== Information shown

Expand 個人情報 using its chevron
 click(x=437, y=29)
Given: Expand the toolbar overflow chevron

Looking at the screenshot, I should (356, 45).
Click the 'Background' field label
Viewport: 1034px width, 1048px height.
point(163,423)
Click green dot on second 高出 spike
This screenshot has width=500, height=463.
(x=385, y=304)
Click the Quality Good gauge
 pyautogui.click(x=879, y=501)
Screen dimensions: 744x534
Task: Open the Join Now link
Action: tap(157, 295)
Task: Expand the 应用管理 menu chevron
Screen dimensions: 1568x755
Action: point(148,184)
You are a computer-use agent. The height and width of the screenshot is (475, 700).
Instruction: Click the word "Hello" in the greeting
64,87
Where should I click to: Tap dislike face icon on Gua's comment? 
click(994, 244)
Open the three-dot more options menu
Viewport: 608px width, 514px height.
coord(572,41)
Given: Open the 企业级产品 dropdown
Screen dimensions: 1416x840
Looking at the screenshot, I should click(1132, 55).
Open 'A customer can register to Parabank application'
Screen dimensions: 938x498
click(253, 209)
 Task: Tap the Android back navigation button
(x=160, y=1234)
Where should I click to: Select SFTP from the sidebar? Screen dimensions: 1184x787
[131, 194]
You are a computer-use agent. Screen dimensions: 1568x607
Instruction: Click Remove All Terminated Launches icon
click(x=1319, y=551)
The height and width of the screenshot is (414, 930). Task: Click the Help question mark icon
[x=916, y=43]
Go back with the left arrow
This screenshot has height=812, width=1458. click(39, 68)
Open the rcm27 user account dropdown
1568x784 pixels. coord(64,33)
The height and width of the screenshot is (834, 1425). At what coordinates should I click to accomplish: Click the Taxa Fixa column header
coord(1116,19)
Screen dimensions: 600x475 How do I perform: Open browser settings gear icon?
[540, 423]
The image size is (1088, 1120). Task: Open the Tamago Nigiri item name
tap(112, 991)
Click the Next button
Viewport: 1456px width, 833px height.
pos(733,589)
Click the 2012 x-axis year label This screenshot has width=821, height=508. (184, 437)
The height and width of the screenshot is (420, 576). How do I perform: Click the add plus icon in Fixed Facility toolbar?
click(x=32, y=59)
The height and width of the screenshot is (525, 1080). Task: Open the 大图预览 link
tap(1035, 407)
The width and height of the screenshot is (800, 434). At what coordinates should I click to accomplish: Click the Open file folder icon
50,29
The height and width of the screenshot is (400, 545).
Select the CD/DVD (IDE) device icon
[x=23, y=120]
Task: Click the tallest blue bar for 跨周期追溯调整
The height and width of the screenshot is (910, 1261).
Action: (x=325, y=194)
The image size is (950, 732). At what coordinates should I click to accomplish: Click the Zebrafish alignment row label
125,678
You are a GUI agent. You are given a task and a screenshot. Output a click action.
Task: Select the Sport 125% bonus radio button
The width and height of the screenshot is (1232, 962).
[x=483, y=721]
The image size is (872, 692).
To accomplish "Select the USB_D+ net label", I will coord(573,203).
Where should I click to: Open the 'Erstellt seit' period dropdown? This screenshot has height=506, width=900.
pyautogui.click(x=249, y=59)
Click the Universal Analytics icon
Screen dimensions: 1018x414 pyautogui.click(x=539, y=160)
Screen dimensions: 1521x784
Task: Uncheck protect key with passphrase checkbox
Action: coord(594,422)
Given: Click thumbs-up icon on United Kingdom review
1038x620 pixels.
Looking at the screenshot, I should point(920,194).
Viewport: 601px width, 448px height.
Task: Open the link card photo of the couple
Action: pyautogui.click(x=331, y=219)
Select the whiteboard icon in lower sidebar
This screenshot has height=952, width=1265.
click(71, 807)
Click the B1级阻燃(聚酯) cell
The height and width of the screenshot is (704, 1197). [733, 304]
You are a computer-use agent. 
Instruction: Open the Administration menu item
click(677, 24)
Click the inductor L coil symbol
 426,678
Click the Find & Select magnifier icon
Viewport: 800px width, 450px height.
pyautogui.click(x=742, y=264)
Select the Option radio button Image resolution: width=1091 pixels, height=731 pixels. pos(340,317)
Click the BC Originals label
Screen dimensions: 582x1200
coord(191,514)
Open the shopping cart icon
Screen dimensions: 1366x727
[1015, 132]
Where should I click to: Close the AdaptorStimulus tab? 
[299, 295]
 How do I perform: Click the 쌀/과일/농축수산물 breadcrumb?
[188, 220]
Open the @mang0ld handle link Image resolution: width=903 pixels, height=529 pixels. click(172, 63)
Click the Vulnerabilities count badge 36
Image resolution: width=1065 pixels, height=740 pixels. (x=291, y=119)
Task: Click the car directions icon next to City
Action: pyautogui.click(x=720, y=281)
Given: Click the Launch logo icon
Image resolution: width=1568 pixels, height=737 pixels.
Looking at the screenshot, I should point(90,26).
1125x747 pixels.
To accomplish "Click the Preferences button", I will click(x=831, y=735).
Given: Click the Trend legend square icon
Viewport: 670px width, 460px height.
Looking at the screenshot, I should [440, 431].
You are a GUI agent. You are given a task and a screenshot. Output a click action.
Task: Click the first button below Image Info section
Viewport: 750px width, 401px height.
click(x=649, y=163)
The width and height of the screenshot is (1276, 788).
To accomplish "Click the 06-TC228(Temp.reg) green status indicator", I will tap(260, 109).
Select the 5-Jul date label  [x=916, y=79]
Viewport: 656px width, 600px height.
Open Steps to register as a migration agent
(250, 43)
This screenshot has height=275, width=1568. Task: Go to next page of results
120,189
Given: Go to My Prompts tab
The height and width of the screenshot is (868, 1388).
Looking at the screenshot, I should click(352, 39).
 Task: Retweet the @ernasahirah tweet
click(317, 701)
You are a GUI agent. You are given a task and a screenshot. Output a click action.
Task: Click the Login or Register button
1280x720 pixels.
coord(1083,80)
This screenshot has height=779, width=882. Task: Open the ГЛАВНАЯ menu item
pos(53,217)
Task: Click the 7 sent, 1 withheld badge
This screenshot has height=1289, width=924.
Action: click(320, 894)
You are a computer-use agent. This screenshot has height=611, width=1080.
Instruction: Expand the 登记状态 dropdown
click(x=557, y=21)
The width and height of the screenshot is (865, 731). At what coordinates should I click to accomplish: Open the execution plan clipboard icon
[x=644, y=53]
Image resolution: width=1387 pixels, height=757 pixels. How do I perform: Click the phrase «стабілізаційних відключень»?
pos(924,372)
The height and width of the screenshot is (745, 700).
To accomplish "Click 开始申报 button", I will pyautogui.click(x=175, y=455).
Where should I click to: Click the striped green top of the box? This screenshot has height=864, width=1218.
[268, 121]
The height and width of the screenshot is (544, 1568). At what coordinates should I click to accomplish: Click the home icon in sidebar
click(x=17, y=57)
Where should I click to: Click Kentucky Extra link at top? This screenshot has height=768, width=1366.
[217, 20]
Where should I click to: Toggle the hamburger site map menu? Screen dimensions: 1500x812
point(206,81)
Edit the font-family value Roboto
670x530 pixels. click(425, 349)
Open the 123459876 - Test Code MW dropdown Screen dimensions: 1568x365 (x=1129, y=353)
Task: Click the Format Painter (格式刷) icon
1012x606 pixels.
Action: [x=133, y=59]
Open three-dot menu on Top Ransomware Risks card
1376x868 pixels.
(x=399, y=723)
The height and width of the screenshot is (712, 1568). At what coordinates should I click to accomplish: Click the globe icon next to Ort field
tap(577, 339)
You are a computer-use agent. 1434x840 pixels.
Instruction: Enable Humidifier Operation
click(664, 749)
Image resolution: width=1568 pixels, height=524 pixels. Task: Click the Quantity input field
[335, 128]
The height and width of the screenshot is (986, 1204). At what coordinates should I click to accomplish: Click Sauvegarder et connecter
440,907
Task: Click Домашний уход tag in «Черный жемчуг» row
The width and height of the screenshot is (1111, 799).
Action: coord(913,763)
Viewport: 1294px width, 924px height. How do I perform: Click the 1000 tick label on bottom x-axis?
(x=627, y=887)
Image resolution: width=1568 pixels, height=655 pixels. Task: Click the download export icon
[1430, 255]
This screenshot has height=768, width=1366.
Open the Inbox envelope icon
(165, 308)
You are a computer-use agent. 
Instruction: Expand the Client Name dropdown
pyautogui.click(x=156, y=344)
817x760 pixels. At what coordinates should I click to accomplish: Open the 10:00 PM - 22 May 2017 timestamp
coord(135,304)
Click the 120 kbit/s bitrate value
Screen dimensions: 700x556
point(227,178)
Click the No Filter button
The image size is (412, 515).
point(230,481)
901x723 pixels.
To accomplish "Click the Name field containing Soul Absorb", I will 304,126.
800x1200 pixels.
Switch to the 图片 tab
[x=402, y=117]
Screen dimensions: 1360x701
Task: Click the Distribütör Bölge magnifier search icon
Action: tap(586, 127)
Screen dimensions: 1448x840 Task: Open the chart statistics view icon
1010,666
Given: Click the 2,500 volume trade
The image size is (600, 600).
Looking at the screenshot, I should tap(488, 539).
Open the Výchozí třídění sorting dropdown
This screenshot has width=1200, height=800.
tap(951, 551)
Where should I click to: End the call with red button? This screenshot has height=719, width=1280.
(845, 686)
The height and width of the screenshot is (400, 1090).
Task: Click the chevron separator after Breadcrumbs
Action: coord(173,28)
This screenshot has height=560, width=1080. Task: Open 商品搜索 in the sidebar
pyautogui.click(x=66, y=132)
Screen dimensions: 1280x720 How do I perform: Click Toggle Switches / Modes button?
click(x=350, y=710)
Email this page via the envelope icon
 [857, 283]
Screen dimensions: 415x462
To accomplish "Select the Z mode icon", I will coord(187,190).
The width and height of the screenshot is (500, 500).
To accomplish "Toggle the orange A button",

====

## Exercise aim
The expected answer is each line of the records above that includes the string "will".

## Result
To accomplish "Select the USB_D+ net label", I will coord(573,203).
To accomplish "Click the Preferences button", I will click(x=831, y=735).
To accomplish "Click the 06-TC228(Temp.reg) green status indicator", I will tap(260, 109).
To accomplish "Click 开始申报 button", I will pyautogui.click(x=175, y=455).
To accomplish "Click the Name field containing Soul Absorb", I will 304,126.
To accomplish "Select the Z mode icon", I will coord(187,190).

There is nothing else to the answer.